The rapid advances in technology in recent decades have led to major advances in navigation systems. Much of this technological progress has led to new tools, equipment, and devices. Nevertheless, the techniques used by today’s most advanced navigation systems and the navigation methods used by mariners centuries ago are based on the same fundamentals. These navigation systems are basically divided into two, namely relative and absolute [
5,
6]. Relative systems are methods in which the change is calculated by means of information taken from the components of the vehicle to be navigated. It is cost-effective because it can be measured with the apparatus on the vehicle and can be performed with some basic techniques. In relative systems, no external information is received. The calculation of the current position is based on the collected data. However, various factors such as measurement error, accuracy, noise, friction, or minor calculation errors also accumulate over time. Although various techniques are applied for filtering and correction purposes, this error accumulation may become unrecoverable as the working time increases. To overcome this problem, absolute positioning systems have been developed. In absolute positioning systems, position calculation is made with the information obtained from reference points in the environment. The reference points used in this method should be established as an infrastructure and maintained as long as the system is required to work. In this case, although very high-performance results are obtained; absolute systems are cumbersome and quite costly. Today, hybrid systems, in which both relative and absolute systems are used together, are the most robust method in autonomous or unmanned vehicle technologies.

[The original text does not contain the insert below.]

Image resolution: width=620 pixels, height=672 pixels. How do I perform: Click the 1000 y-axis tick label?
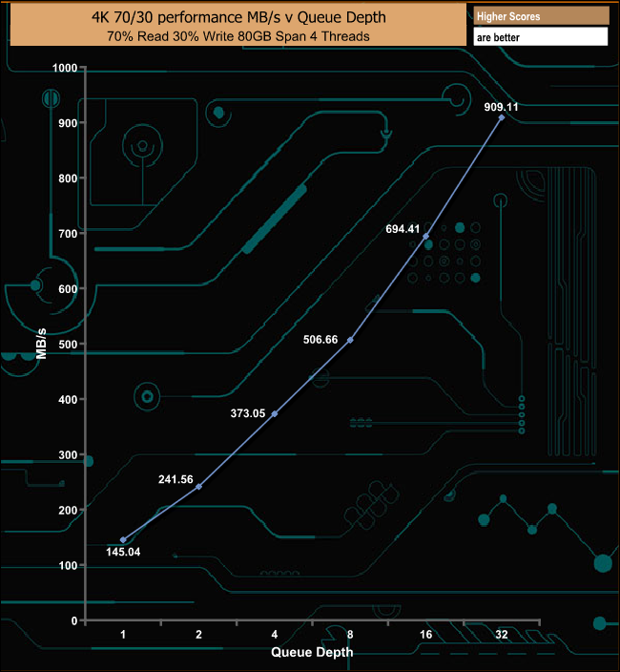[65, 68]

In recent years, positioning studies have been conducted for many vehicles with different functions such as aircraft, autonomous vehicles, and remotely operated vehicles. These studies vary according to the target area. In GNSS studies, coordinate data produced in two dimensions, namely latitude and longitude, can be used. Elevation data can also be measured with GNSS, but this is not preferred because they give predicted values. For this reason, elevation data from sensors such as barometers and distance meters can be added to the coordinate data for three-dimensional positioning. In such applications with GNSS and auxiliary sensors, rotary wing (quadrotor) and fixed-wing aircraft have been used [
7,
8]. However, the GNSS system cannot be used in indoor environments such as valleys, caves, buildings, and tunnels due to reflection and signal penetration problems. In addition, GNSS cannot be used in some restricted areas due to signal jamming or deception. All these situations are called GNSS-denied environments [
6,
9,
10,
11,
12,
13].
Navigation of an autonomous vehicle is a complex set of processes, including path planning to reach a target point quickly and safely depending on the environment and location. In order for the vehicle to perform the task, it needs to know its position, speed of movement, directional information, and the location of the target point [
14]. In systems such as autonomous or remotely operated vehicles, it is inevitable for the vehicle to interact with the environment during the execution of tasks. The tasks include various elements such as start-stop points, fixed and mobile obstacles, and friendly-enemy elements. The most important problem when defining a task is to determine the location of these elements in the environment [
15,
16,
17,
18]. There are many techniques using proximity sensors, radio frequency (RF) signal measurement, image/video processing, scanners, radar, and GNSS for positioning.
The first of the alternative methods proposed for relative positioning is dead reckoning with systems such as the accelerometer, gyroscope, compass, and encoder [
19,
20,
21]. During these calculations, errors accumulate due to friction, noise, and inaccurate measurements. For this reason, the use of these methods alone is not preferred in current times except in cases of necessity.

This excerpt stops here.